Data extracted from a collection
· · · · · · ·

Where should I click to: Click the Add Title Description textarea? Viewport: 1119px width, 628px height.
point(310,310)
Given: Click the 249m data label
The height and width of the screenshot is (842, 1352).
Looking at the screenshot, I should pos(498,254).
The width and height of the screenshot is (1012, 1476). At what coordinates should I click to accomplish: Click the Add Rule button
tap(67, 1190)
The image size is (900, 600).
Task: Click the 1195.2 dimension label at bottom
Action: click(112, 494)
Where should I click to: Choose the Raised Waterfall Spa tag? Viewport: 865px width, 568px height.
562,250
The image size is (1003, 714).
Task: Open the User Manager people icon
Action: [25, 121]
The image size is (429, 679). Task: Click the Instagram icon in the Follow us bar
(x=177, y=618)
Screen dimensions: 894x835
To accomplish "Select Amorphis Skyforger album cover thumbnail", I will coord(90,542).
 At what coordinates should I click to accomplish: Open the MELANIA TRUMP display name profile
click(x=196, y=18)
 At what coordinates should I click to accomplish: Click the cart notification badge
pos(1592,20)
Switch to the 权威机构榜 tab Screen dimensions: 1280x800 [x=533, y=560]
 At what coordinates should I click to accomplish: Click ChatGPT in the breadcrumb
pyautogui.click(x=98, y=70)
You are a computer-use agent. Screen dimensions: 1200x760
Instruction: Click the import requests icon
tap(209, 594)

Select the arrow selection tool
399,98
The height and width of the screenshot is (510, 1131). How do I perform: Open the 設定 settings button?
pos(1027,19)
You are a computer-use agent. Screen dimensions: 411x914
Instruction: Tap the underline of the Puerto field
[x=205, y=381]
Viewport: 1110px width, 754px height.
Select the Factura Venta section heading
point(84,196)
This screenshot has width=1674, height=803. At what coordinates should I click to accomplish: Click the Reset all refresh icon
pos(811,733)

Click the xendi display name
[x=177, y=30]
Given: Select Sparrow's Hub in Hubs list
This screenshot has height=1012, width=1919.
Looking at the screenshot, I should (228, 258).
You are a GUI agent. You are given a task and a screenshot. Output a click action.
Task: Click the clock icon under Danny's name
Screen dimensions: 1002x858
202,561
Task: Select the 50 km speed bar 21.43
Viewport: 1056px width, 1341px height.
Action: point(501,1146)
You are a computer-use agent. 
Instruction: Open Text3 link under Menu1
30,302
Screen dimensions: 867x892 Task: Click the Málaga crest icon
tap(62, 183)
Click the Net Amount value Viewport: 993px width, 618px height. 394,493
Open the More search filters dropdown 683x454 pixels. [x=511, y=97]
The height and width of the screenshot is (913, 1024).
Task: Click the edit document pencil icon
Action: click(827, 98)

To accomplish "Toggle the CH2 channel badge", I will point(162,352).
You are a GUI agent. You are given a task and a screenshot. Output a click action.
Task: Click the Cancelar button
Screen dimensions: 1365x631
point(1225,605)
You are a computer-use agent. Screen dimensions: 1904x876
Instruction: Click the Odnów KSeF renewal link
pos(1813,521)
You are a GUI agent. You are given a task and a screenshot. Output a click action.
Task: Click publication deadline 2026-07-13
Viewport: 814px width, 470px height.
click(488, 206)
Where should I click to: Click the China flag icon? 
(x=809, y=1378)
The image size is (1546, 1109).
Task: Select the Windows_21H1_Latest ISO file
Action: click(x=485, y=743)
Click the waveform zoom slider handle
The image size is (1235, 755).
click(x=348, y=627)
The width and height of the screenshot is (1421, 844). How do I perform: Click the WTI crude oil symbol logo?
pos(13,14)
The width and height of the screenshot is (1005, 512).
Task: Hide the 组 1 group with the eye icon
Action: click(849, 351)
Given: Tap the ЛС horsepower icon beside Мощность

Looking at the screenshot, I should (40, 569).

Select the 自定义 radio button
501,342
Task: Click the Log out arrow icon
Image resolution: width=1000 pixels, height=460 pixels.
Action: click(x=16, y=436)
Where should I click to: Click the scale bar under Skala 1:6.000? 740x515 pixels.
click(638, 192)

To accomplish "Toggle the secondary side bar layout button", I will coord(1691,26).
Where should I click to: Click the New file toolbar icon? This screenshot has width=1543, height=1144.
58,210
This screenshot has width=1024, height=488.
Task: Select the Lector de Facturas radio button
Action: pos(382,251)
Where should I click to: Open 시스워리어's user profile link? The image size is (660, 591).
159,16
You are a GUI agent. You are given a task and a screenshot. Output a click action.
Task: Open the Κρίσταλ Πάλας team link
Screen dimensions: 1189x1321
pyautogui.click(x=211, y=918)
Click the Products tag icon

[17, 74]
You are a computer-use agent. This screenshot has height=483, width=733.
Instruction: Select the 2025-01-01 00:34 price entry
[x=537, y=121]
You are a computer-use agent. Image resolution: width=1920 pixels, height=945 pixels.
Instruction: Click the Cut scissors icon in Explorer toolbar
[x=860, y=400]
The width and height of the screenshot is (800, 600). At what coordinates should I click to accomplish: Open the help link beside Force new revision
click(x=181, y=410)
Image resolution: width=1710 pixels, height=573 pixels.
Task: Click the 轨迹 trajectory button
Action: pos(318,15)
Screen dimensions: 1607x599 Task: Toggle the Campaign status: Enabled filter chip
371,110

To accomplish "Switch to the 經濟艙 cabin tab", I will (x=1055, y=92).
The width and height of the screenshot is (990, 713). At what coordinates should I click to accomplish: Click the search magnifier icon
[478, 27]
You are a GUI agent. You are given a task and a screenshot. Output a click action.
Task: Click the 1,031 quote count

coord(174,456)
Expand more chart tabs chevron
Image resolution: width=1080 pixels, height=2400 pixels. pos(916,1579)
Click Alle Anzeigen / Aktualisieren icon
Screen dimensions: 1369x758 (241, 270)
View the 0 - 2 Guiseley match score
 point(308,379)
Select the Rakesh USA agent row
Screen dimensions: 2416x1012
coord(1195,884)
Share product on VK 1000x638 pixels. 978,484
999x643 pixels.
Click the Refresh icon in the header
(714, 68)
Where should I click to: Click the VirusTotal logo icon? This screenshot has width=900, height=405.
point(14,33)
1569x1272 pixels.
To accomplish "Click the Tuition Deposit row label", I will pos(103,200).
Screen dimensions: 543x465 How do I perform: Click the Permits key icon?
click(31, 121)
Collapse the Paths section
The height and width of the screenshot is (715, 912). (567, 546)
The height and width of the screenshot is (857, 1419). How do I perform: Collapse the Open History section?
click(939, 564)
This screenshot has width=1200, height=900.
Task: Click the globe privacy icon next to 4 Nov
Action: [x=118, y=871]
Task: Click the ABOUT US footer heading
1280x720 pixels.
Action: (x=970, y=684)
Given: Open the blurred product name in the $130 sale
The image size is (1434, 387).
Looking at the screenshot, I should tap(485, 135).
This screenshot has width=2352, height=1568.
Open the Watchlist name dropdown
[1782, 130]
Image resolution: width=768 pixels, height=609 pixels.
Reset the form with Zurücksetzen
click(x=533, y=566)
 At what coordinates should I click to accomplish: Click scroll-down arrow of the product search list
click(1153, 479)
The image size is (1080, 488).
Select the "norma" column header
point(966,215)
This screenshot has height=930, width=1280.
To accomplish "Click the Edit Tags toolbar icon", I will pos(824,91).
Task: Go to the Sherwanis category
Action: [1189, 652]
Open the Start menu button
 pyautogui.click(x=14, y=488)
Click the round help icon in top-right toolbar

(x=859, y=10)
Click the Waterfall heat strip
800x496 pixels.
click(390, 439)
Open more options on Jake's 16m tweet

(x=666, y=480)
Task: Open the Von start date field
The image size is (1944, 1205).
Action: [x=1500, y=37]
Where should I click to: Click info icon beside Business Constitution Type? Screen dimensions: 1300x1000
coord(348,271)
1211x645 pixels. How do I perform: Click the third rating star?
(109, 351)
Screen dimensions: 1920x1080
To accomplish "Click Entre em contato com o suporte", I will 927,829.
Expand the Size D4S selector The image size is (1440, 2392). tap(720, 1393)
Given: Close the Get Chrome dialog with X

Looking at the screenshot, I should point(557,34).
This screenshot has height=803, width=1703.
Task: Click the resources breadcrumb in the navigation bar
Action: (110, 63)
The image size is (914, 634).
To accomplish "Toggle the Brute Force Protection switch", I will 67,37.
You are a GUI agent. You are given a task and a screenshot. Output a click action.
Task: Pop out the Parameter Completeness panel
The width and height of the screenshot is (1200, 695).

· · · · · · ·

* _What to produce_:
Send back an exact copy of only the lines from the line with "The height and width of the screenshot is (857, 1419)." up to and including the line with "Task: Click the ABOUT US footer heading" in the data above.

* _Written solution_:
The height and width of the screenshot is (857, 1419). How do I perform: Collapse the Open History section?
click(939, 564)
This screenshot has width=1200, height=900.
Task: Click the globe privacy icon next to 4 Nov
Action: [x=118, y=871]
Task: Click the ABOUT US footer heading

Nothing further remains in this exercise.